New survey sheds light on advisors’ ETF allocation plans

Usage in clients’ portfolios set to increase as interest grows in certain themes and asset classes

New survey sheds light on advisors’ ETF allocation plans

The massive growth of the Canadian ETF industry is not likely to abate soon as advisors are set to increase their portfolio allocations to ETFs over the next two years, according to a new poll from Evolve ETFs.

In a survey of 106 independent advisors conducted from October 23 to November 14, the firm found that 19% of their book on average is currently invested in ETFs. But in two years, respondents expect to raise that to an average of 28%.

How will advisors decide what ETFs to add to their clients’ portfolios? Around six tenths (60.2%) of respondents cited transparency as a priority, and nearly as many cited fees (59.18%) and liquidity/spreads (59.18%). Focus on a specific investment theme was also a priority among 50% of the participants; the survey found that an average of 15% of the advisors’ portfolios was invested in thematic ETFs.

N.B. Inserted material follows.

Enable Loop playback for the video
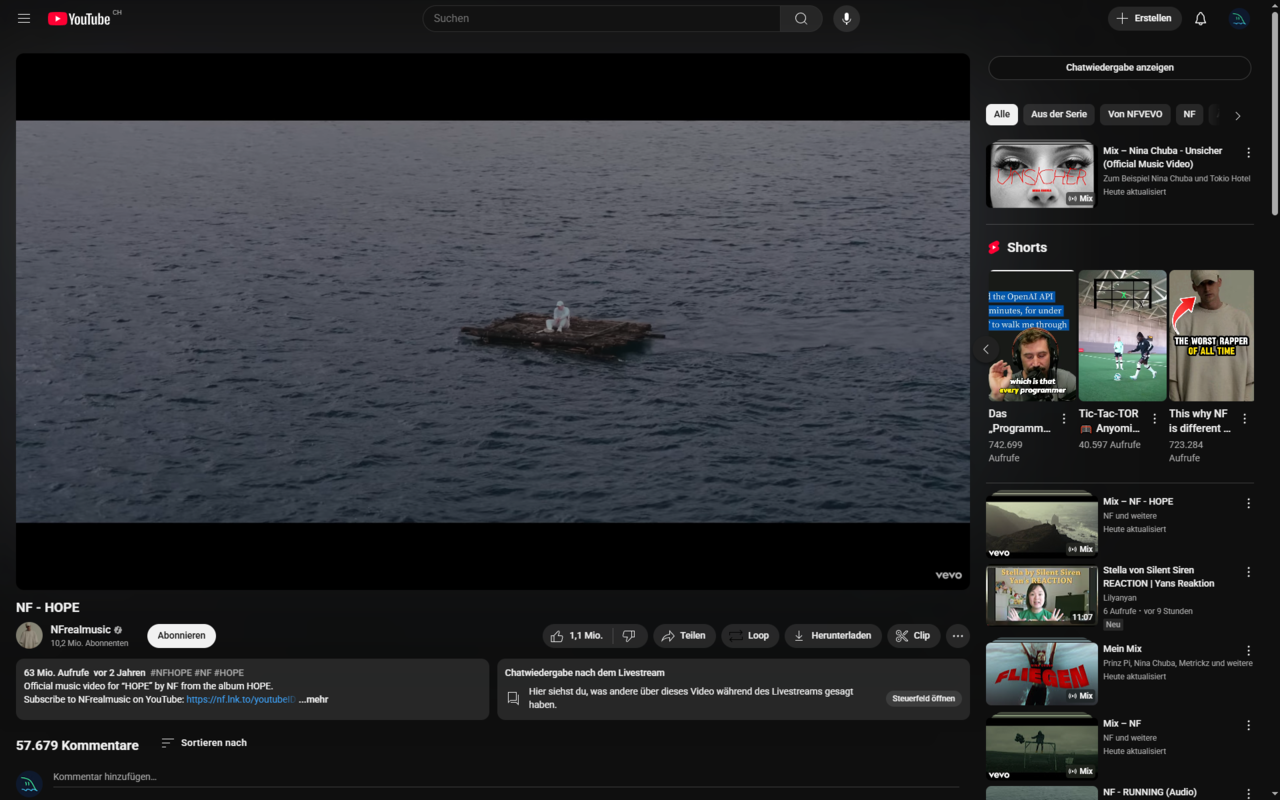1280x800 pixels. (749, 635)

When asked to indicate their interest in a list of investment trends, technology emerged as a strong theme. The majority of advisors said they are very interested in cyber security (62%) and AI; slightly less than half (44.34%) were very interested in robotics/automation.

And while multiple surveys have indicated increased investor attention on socially responsible investing (SRI), 47% of the advisors surveyed said they do not consider it a factor in their investment decision-making. This finding, according to Evolve ETFs President and CEO Raj Lala, reflects advisors’ skepticism with respect to the investment advantages of SRI.  

Another possible factor in advisors’ future ETF allocation decisions is their views on the markets over the next 12 months. There was moderate agreement that Canadian equities and global equities will go higher (shared by 48.51% and 54.46% of advisors polled, respectively), as well as a lower outlook for Canadian bond yields (48.51%) and global bond yields (42.57%).

Reflecting the negative view on Canadian bonds, a quarter of advisors said that they will be decreasing their allocations to Canadian bonds (25.74%) and Canadian corporate bonds (25.74%) over the next year. Allocations to high-yield fixed income are set to decrease even further, with 38.61% saying they’ll trim their exposures to the asset segment.

Equity allocations, meanwhile, are poised to rise in the next 12 months. Nearly a quarter of respondents said they will increase their exposure to Canadian equities (23.76%), and almost a third said they’ll raise their allocations to global equities (31.68%). Alternative fixed income is also getting some interest, with 24.75% of respondents expressing plans to increase their exposure.

The survey also asked advisors to indicate the type of ETFs they use. While the success of ETFs is mostly attributed to passive strategies, the survey found more advisors saying they use active ETFs (80.61%) than those who reported using passives (66.33%). Around four-tenths (39.8%) said they use smart-beta ETFs.